A multimedia artist known for his performances in public spaces, Isaac Chong Wai (b.1990) explores the relativity and ambiguities of our collective norms and values, inviting us to rethink our experiences of daily life and our physical presence within society. As he exhibits a soft wall unable to stand by itself, a boat made with fences that takes on water, or inefficient, arty policemen, Chong’s practice questions the construction of our modes of representation. Time, history and the imprint of the past and even of a future-to-be also seem to haunt the artist, who constantly breaks the linear perception of temporality with re-enactment, dreams and slow-motion gestures.
Caroline Ha Thuc: This time, you are coming back to Hong Kong with quite a personal exhibition, Is the world your friend?, where you mix your own experience as a victim of aggression with today’s representations and manifestations of violence. Isaac Chong Wai: People often think there’s a gap between personal and social issues. Is art a way to put them together? When I think of my works that are presented in Hong Kong, they are all somehow personal to me, even if they might not seem so, like my recent installation A selfie that celebrated a murder incident in the no man’s land. This work features 91 crystal blocks of framed images extracted from online video footage of killers taking selfies after shooting people in international waters. After watching the video online, I could not get rid of these images. I tried different ways to deal with them: I tried drawing and painting, but I disliked seeing the images. Then I recognised that I didn’t want to see them, and this is how I decided to make a work which is both visible and invisible. From the front, since all the blocks overlap, one cannot recognise the images of them taking selfies. However, while walking through the installation, every frame stands there as if the whole motion has stopped or slowed down. For me, this work is still personal. It is something that I felt like I had to deal with through art. It shows different my thinking processes about what I imagine the event could be transformed into.
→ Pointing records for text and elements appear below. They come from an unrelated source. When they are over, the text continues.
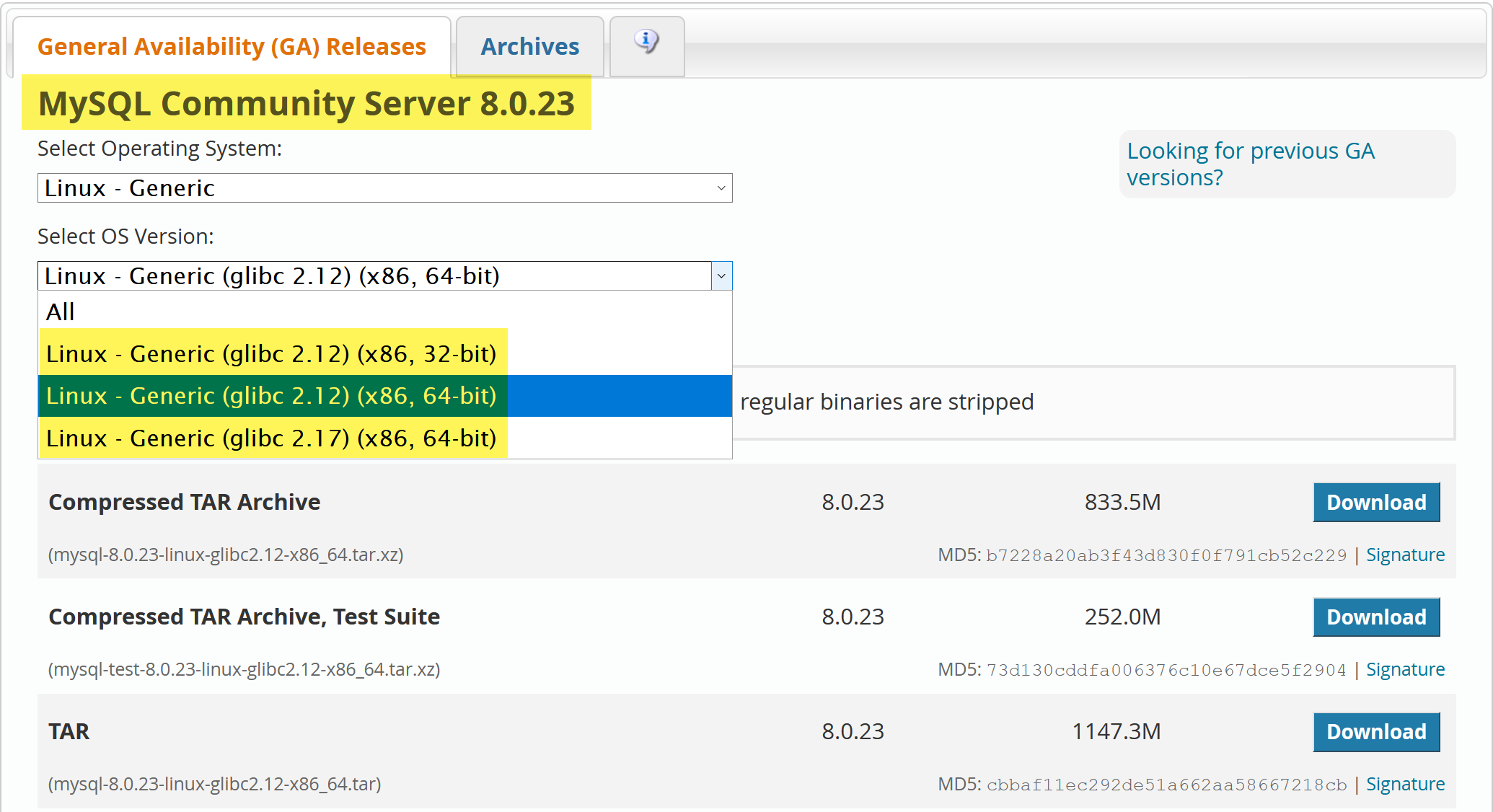Open Signature for the TAR file

click(1404, 784)
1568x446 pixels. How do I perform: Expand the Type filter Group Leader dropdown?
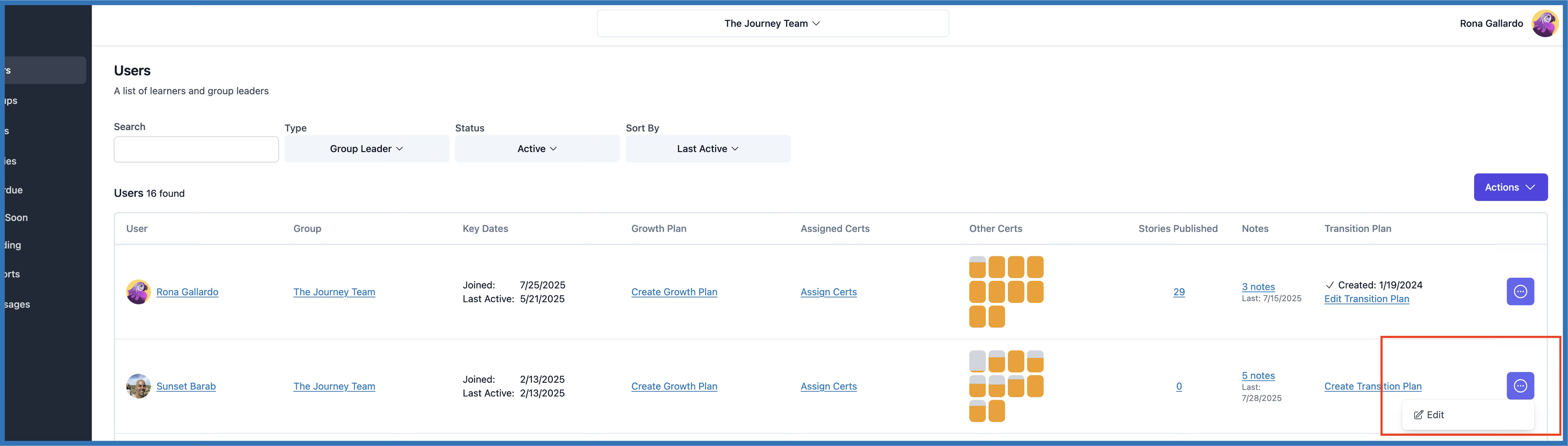[x=366, y=149]
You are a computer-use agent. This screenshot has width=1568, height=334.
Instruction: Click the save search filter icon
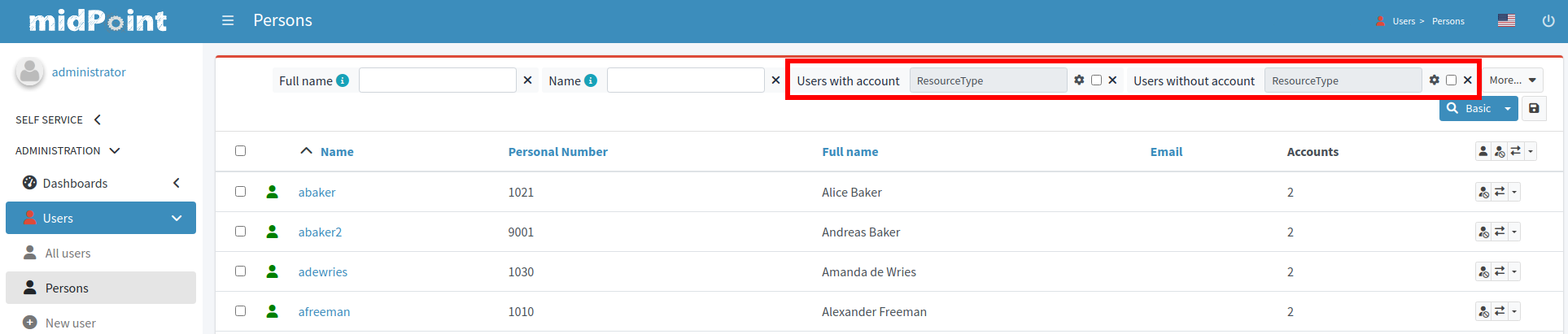(x=1534, y=109)
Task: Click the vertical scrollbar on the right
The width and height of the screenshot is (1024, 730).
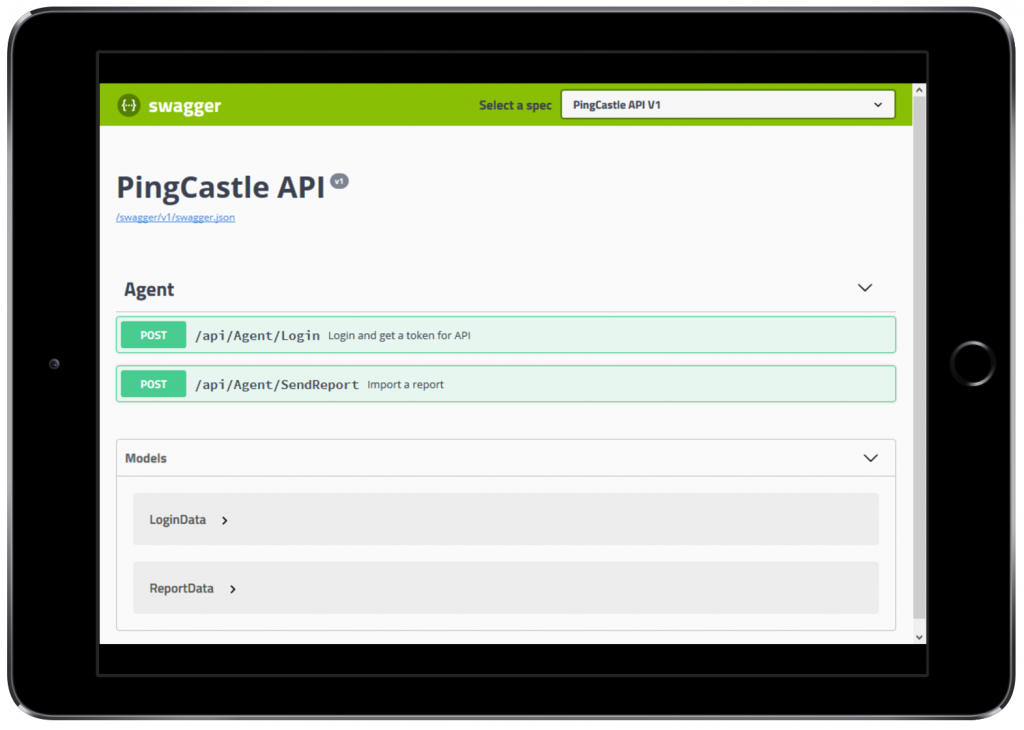Action: [919, 360]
CHT: Why did you choose to testify to the violence committed against you through an art work? How do you connect these personal experiences with your other works? Is your daily life a source of inspiration? ICW: For me, it was a way out. I needed to deal with what happened, otherwise I might have got stuck with the experience, unable to move on. Still, I think I was very lucky. After a stranger used a glass bottle to hit my head, I actually asked a policeman to take a picture of me. Unsurprisingly, the picture wasn’t very well taken, so when I got home I used my camera and timer to take a picture of myself. Once I saw it, I found the bruise beautiful, with its geometrical shape and layers of colour. I think that aesthetics and appreciation, or being a stranger looking at myself, helped me to deal with this terrible experience. I won’t say these personal experiences are directly connected to my other works, yet they reflect the way I deal with events through art. I often think about how the personalisation of events might bring reconciliation, no matter if it is something that happens to me or something I wasn’t even part of. I still think that the speech The Dead: Speech on the Three World Wars by [20th-century German philosopher and writer] Günther Anders had a big influence on me concerning how to remember death in order to prevent terrible events from happening in the future. I would say that my daily life is surely my source of inspiration; it becomes a performance when art intervenes.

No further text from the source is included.